Kim’s third trip to China since March comes as Beijing tries to strengthen its role as a mediator between the US and North Korea, where it claims compelling security and economic interests.
The North’s leader, who is believed to have landed in the Chinese capital Tuesday morning, met Xi at Beijing’s ornate Great Hall of the People, according to state broadcaster CCTV.
The young autocrat was given a full ceremonial welcome, including a military revue and a gaggle of adoring children shouting out welcomes.
During the meeting, the two leaders discussed the prospects for denuclearisation on the Korean Peninsula as well as the potential for developing the North’s economy, CCTV reported.
The United States relies on China to enforce UN sanctions against the North, giving Beijing potential leverage in a looming trade war with Washington.
Kim will be in Beijing through Wednesday, state media previously reported.
“We hope this visit will help deepen the China-DPRK (North Korea) relations and strengthen our strategic communication on major issues to promote regional peace and stability,” foreign ministry spokesman Geng Shuang told a regular press briefing.
The visit is Kim’s third to China since March, when he made his inaugural foreign trip as leader.
Previous trips had been kept secret until Kim returned home. It was not clear why Chinese state media broke with the precedent.
In addition to discussing last week’s Singapore summit, Kim is expected to ask China for help in easing economic sanctions in return for his pledge to denuclearise, according to Wang Dong, an international relations expert at Peking University.
“The Chinese and North Korean leaders are carrying out consultations on how to jointly move the Korean nuclear issue forward,” Wang said.
Following the historic summit on June 12, China suggested the UN Security Council could consider easing the economic restrictions on its Cold War-era ally.
China may not have been at the table for the historic summit in Singapore but it retains strong influence behind the scenes, Wang said.

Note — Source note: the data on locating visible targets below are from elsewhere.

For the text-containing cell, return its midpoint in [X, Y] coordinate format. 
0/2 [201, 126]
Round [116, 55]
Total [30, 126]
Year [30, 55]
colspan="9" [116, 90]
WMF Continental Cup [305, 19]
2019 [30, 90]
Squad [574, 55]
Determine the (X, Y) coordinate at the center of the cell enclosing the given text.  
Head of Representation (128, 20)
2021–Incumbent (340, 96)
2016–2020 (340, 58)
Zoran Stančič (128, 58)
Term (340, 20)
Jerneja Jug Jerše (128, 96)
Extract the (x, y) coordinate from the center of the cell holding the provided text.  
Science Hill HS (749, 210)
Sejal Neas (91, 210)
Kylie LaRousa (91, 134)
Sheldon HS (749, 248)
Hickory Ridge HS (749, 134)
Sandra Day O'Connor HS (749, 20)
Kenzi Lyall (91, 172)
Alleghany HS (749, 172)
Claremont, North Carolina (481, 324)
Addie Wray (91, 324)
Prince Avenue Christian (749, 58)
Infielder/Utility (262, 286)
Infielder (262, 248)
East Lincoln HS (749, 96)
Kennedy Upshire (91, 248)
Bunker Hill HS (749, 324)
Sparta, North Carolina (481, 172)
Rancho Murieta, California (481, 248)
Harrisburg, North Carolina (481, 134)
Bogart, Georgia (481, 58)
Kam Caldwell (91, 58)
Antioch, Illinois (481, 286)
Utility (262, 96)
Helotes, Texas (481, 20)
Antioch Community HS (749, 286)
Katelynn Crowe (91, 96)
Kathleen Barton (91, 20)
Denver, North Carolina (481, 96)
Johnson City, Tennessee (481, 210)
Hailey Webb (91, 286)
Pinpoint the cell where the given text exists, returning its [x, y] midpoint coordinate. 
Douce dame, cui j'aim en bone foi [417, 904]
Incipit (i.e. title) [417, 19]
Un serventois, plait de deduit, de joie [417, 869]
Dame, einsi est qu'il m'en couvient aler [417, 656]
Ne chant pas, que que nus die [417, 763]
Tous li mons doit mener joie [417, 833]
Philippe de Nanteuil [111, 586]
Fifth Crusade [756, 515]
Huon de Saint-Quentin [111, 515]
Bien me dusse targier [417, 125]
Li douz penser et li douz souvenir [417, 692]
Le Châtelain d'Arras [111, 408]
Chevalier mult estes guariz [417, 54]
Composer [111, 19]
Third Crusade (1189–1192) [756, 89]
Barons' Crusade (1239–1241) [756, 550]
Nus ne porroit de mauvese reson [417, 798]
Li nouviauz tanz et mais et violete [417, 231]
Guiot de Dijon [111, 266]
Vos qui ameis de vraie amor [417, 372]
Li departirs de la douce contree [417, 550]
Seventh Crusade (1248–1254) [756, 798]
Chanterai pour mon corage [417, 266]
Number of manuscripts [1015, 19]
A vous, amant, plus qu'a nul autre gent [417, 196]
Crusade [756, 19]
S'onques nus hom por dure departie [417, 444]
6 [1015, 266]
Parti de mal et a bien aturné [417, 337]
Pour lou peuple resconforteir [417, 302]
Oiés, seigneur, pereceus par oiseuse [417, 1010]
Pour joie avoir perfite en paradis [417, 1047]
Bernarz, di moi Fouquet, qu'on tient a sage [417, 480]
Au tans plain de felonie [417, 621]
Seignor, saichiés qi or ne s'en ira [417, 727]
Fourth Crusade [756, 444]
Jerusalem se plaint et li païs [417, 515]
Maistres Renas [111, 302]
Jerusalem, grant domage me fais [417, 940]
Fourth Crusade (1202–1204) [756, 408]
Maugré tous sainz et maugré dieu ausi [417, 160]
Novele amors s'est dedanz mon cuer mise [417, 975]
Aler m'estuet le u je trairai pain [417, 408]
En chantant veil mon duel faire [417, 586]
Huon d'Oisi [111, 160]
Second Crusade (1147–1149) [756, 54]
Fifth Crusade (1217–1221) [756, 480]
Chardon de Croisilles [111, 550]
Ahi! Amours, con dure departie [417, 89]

The visit shows that China is “key” to the talks, the analyst added. “It reflects that China is indispensible to the entire Korean nuclear issue.”
In a joint statement with Trump following the Singapore summit, Kim pledged to “work toward the complete denuclearisation of the Korean Peninsula”.
Trump hailed this as a concession but critics said the stock phrase long used by Pyongyang stopped short of longstanding US demands for North Korea to give up its atomic arsenal in a “verifiable” and “irreversible” way.
It is now urgent for Xi and Kim to discuss how North Korea will work towards meeting US demands, said Beijing-based international relations commentator Hua Po.
“There may be differences ahead between the DPRK and the US in regards to denuclearisation, because the US wants irreversible and verifiable denuclearisation. It may be difficult for Kim Jong Un to accept,” Hua told AFP.
“Therefore, both China and the DPRK want to strengthen communication and form an overall strategy to deal with the United States going forward,” Hua added.
In return for the denuclearisation pledge, Trump made the shock announcement that he would stop joint military drills with South Korea, long seen as a provocation by Pyongyang and Beijing.
Analysts saw this as a clear sign of Beijing’s influence.
Beijing has repeatedly called for a “suspension for suspension” approach where the North would stop its nuclear and missile tests in exchange for the US and South Korea halting military exercises.
Washington had previously rebuffed the proposal. But on Tuesday, the US and South Korean militaries confirmed they have called off a scheduled major joint exercise following Trump’s order.
Trump had raised eyebrows by describing the exercises as “provocative” — a term used by the North.